Home | About | Sematext search-lucene.com search-hadoop.com
NEW: Monitor These Apps!
elasticsearch, apache solr, apache hbase, hadoop, redis, casssandra, amazon cloudwatch, mysql, memcached, apache kafka, apache zookeeper, apache storm, ubuntu, centOS, red hat, debian, puppet labs, java, senseiDB
 Search Hadoop and all its subprojects:

Switch to Threaded View
Pig >> mail # user >> comparing two files using pig


Copy link to this message
-
Re: comparing two files using pig
The introductory theory of this is awesome. "A+++++ would read again" ;)

On 6/21/13 9:38 AM, Jacob Perkins wrote:
> Now here's where it gets fun :)
>
> First, I do want to show you that (given sufficient coffee) there is a set theoretic approach to your first question that allows you to solve it with just one map-reduce job (a single cogroup) and not two (a cogroup followed by a group).
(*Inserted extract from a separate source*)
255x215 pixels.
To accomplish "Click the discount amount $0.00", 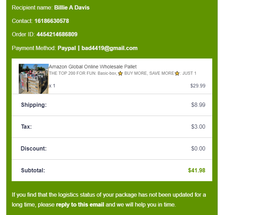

Consider two sets, A and B where |A| is the number of elements in A and |B| is the number of elements in B.
>
> Let |AUB| be the size of the set union of A and B. Note, Pig does not have a set union operator. The UNION operator in Pig is a misnomer. Plus, you cant use it in a nested projection which is frustrating...
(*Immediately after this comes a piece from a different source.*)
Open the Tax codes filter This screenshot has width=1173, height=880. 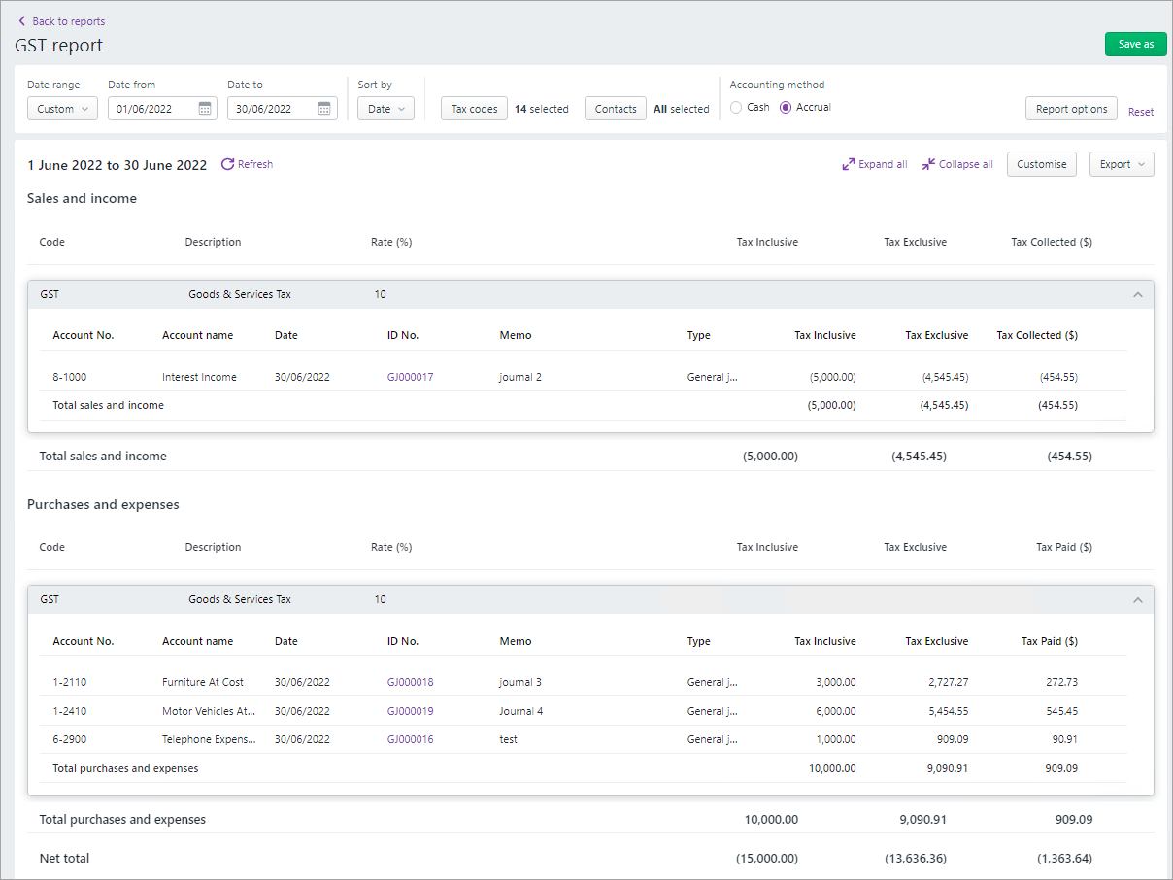474,109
> Let |A^B| be the size of the set intersection of A and B. (The number of elements that are in BOTH A and B.
>
> What you're technically after is |A^B|. However, since Pig does not have a set intersection operator, and I'm assuming writing a UDF is out of the question for you, we can be a bit more clever. As it turns out Pig has a DIFF operator. It takes two bags (basically sets although duplicate elements are allowed) and returns all the elements that are in either bag but NOT in both. Notice:
>
> |AUB| = |A^B| + |DIFF(A,B)| and
> |AUB| = |A| + |B| - |A^B| therefor
>
> |A^B| = 1/2*( |A| + |B| - |DIFF(A,B)| )
>
> All of which we can compute with native Pig :)
>
> So:
>
> A = load 'file1.txt' as (q:chararray, d:chararray);
> B = load 'file2.txt' as (q:chararray, d:chararray);
>
> counts = foreach (cogroup A by q, B by q) {
>             a_size     = COUNT(A);         -- |A|
>             b_size     = COUNT(B);         -- |B|
>             diff_size  = COUNT(DIFF(A,B)); -- |DIFF(A,B)
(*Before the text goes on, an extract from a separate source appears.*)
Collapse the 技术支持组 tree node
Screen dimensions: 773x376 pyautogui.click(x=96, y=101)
>             match_size = (a_size + b_size - diff_size)/2l; -- 1/2*(|A| + |B| - |DIFF(A,B)|) = |A intersect B|
>             generate
>               group as q,
>               match_size;
>           };
>
> dump counts;
>
>
>
> Alright, back to your other issue of adding the matching elements. Again, if you were up for it, you could simply write a set intersection udf and be done with it. Otherwise, here's what I came up with:
>
>
> A = load 'file1.txt' as (q:chararray, d:chararray);
> B = load 'file2.txt' as (q:chararray, d:chararray);
>
> counts = foreach (cogroup A by (q,d), B by (q,d)) {
>              num_matches = MIN(TOBAG(COUNT(A), COUNT(B)));
>              generate
>                flatten(group) as (q,d),
>                num_matches    as num_matches;
>            };
>
> all_matches = foreach (group counts by q) {
>                  match_set = filter counts by num_matches > 0;
>                  match_set = match_set.d;
>                  generate
>                    group as q,
>                    SUM(counts.num_matches) as total_matches,
>                    match_set as match_set;
>                };
>                
>
> dump all_matches;
>
> (q1,2,{(d1),(d2)})
> (q2,0,{})
> (q3,0,{})
>
> The empty curly braces indicate bags that contain no tuples.
>
> --jacob
> @thedatachef
>
> On Jun 21, 2013, at 6:14 AM, Siddhi Borkar wrote:
>
>> Thanks a lot the solution worked fine. Is it possible also to display the comma separated matching d's?
>>
>> For ex
>> (q1,2, {d1,d2})
>> (q2,0)
>> (q3,0)
>>
>> -----Original Message-----
>> From: Chris Hokamp [mailto:[EMAIL PROTECTED]]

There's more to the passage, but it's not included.